Dozens of zigs do not add up to one happy zag. Whether these Constitutional deviations are reality—and most of them are—or merely a storm cloud in the future, no good can come of them. Whether they realize it or not, law-abiding citizens live by a moral code established by the Scripture—the same moral code that is the basis for the Constitution. And whether we like to admit it or not, those who choose to disregard the God they will stand before some day will continue to zig through red lights, shoot up crowds of people, and blow up planes, regardless of cameras, weapons laws, and indecent scanners. Meanwhile, we will be huddling defenseless, ignorant, and humiliated, having given up our rights to the government long ago. All in the name of safety.

Thankfully, the good thing about zigs is that they can be counteracted with a whole lot of zags. People who understand the magnitude of obeying our Constitution and fight against every aberrance are doing their part, whether they are contesting a red light ticket in court or demanding their rights in an airport. Christians must recognize that this great nation of ours will topple like a clown on stilts when the majority of its citizens no longer live by God’s moral code. But to zag, however, we cannot just acknowledge this fact--we must brighten our corners and do something to remedy the erosion! We must let the Holy Spirit use us to bring others to a saving knowledge of our Holy, Righteous, Perfect God.

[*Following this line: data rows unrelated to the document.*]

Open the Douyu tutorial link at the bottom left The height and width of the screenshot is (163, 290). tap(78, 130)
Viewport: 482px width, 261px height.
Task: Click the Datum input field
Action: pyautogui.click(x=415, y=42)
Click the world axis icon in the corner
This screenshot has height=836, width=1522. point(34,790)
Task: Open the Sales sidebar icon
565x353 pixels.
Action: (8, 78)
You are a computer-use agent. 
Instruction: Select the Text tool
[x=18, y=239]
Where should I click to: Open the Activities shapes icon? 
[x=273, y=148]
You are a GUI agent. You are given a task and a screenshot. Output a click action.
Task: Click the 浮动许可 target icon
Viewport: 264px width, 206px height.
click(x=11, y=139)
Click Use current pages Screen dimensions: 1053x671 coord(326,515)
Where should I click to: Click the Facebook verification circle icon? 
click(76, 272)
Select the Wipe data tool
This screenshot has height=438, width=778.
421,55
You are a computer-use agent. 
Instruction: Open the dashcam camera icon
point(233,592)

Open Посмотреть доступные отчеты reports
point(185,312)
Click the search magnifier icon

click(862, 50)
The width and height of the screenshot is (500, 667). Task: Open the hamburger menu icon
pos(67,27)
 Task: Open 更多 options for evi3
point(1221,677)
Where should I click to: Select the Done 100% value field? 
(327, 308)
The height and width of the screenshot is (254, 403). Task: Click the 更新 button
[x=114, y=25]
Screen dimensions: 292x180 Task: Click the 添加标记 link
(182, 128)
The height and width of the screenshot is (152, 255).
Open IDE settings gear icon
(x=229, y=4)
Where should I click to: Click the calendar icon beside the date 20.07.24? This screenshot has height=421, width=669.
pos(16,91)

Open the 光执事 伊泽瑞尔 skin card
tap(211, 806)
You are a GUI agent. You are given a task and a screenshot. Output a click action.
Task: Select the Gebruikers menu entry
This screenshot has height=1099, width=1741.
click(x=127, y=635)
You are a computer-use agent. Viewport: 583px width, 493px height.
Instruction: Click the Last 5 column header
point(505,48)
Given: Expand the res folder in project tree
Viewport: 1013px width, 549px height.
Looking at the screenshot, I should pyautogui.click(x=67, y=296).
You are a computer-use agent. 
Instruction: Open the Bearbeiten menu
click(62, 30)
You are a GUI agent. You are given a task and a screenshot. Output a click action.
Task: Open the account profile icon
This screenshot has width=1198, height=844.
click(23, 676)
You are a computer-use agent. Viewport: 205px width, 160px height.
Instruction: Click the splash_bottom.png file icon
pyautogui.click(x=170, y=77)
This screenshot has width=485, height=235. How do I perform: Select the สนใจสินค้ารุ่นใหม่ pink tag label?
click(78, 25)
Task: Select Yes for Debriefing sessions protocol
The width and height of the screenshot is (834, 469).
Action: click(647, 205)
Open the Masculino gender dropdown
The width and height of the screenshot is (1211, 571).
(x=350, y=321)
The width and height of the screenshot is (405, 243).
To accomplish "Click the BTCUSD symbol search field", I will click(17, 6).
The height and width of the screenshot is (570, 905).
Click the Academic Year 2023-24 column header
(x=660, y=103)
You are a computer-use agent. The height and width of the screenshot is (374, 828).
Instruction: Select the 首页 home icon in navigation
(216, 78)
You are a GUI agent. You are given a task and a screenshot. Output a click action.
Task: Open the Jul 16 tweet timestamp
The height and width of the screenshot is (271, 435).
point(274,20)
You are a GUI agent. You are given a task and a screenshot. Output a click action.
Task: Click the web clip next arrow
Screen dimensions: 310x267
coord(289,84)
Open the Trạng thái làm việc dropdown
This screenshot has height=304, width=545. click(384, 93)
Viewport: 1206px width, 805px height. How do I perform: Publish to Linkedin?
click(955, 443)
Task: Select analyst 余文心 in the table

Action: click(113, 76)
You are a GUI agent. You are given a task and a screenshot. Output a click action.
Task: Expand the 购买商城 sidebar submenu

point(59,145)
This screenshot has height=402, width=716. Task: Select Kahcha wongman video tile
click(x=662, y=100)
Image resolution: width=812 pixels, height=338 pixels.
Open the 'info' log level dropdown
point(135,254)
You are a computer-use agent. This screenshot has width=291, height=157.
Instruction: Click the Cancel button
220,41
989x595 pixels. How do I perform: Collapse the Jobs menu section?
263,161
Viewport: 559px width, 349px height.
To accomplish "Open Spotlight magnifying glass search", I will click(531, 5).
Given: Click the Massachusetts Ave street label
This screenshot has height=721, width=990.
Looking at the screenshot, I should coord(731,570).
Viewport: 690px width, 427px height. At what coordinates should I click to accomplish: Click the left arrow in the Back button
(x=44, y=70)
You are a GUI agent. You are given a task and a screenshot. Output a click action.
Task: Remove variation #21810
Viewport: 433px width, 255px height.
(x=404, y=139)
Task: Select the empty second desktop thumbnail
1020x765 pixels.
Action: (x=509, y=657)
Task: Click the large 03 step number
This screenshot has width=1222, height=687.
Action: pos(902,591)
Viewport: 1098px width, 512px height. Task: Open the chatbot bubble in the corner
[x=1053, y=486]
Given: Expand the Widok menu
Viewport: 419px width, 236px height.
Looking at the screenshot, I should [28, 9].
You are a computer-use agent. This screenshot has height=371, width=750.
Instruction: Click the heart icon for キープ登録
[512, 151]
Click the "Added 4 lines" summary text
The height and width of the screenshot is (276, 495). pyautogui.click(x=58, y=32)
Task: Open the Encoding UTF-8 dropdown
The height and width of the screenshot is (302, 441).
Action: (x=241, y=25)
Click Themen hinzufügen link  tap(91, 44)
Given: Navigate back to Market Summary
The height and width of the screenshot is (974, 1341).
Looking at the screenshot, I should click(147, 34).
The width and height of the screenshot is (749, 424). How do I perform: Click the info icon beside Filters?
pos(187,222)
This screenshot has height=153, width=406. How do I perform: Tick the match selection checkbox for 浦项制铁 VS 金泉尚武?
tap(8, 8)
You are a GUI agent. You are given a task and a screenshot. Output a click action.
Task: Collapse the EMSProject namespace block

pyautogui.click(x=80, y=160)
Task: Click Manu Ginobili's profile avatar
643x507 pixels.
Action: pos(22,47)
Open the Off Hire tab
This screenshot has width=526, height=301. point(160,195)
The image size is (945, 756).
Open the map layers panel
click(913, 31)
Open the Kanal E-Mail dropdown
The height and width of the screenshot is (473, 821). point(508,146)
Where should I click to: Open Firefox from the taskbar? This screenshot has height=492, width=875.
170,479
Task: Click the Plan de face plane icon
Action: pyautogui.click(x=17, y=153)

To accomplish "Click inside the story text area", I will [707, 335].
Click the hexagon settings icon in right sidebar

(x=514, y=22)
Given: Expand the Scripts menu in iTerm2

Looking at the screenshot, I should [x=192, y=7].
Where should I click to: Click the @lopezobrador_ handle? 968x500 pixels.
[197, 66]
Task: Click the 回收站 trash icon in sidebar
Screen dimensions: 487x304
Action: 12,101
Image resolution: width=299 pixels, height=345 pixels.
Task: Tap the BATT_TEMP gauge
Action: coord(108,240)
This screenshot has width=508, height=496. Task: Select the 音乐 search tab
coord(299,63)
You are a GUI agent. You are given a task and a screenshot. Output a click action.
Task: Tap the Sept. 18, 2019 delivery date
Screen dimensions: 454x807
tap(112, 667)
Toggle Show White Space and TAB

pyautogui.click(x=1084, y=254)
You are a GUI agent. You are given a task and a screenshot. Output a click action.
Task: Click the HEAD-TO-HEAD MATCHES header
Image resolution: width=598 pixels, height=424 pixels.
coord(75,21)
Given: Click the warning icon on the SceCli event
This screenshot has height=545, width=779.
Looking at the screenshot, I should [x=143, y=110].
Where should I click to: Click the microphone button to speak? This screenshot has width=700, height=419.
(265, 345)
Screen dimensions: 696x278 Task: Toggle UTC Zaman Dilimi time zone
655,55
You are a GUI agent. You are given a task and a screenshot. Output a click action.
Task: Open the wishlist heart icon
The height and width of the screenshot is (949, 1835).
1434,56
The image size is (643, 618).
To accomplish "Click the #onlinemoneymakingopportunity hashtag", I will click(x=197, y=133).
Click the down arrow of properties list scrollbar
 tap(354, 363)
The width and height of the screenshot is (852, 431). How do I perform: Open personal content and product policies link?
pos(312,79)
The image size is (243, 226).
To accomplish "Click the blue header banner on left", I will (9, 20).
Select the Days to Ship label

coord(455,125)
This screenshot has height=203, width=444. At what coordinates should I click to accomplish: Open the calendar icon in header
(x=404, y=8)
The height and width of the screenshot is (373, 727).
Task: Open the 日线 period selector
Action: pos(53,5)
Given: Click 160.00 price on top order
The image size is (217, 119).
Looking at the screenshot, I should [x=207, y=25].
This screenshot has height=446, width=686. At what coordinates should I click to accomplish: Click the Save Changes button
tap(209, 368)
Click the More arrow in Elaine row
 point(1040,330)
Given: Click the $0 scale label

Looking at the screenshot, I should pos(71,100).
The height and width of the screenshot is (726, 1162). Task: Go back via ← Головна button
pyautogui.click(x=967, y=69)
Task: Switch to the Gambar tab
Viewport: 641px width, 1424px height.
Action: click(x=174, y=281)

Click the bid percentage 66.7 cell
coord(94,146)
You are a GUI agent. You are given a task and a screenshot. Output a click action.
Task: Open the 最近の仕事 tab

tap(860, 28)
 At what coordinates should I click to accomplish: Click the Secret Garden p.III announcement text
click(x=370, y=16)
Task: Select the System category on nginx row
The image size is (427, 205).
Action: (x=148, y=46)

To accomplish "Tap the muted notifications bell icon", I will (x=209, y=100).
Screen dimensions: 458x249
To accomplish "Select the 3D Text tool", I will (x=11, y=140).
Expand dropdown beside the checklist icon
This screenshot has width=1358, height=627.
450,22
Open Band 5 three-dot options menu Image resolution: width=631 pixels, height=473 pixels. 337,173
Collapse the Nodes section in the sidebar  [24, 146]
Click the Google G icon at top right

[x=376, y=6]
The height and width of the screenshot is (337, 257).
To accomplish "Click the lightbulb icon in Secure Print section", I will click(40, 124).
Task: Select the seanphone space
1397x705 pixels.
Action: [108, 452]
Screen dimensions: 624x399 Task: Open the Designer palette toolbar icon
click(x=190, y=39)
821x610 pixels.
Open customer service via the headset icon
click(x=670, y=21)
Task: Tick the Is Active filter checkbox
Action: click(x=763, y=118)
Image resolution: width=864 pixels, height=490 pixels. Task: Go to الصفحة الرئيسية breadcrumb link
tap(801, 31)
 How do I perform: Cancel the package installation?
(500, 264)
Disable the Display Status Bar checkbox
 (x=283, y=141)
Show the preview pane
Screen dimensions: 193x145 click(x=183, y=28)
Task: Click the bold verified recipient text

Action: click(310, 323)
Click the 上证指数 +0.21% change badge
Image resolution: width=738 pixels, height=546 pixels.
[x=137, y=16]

Dietrich Bonhoeffer eloquently wrote, “Who stands fast? Only the man whose final standard is not his reason, his principles, his conscience, his freedom, or his virtue, but who is ready to sacrifice all this when he is called to obedient and responsible action in faith and in exclusive allegiance to God—the responsible man, who tries to make hiswhole life an answer to the question and call of God.”

[i]Automated Enforcement Myths, Insurance Institute for Highway Safety, October 2010.
[ii] Constitution of the United States of America.
[iii] Melendez-Diaz vs. Massachusetts, 129 S.Ct. 2527 (2009).
[iv] Westneat, Danny. “Red Light Tickets Veer off Course,” Seattle Times, November 2009.
Picture Credit


  1. I loved this post. Such a great soap box speech. I too am afraid or should I say unhappy with what our country is doing in terms of taking control of things they have no business taking control of, or attempting to control in the case of cameras at stop lights. I mark it up to a society being lazy. They don't want to hire more police officers to parole areas so they put up the trusty camera instead.
    I am about to fly to San Diego with my young kids. I "can't wait" to go through the whole airport rigamaro. Hey at least they are not at the point of checking our children's underwear for underwear explosives. For that we can be thankful.
    Great post!

  2. This should be posted somewhere else! You are truly so great with words, convincing and factual.

  3. God-speed on your travels Summer! I breathed a huge sigh of relief when I made it to England and back without encountering any scanners (my airport doesn't have them yet, and Atlanta wasn't using theirs for us international entries).
    I'm honored, Brandy, by your kind words. Thank you!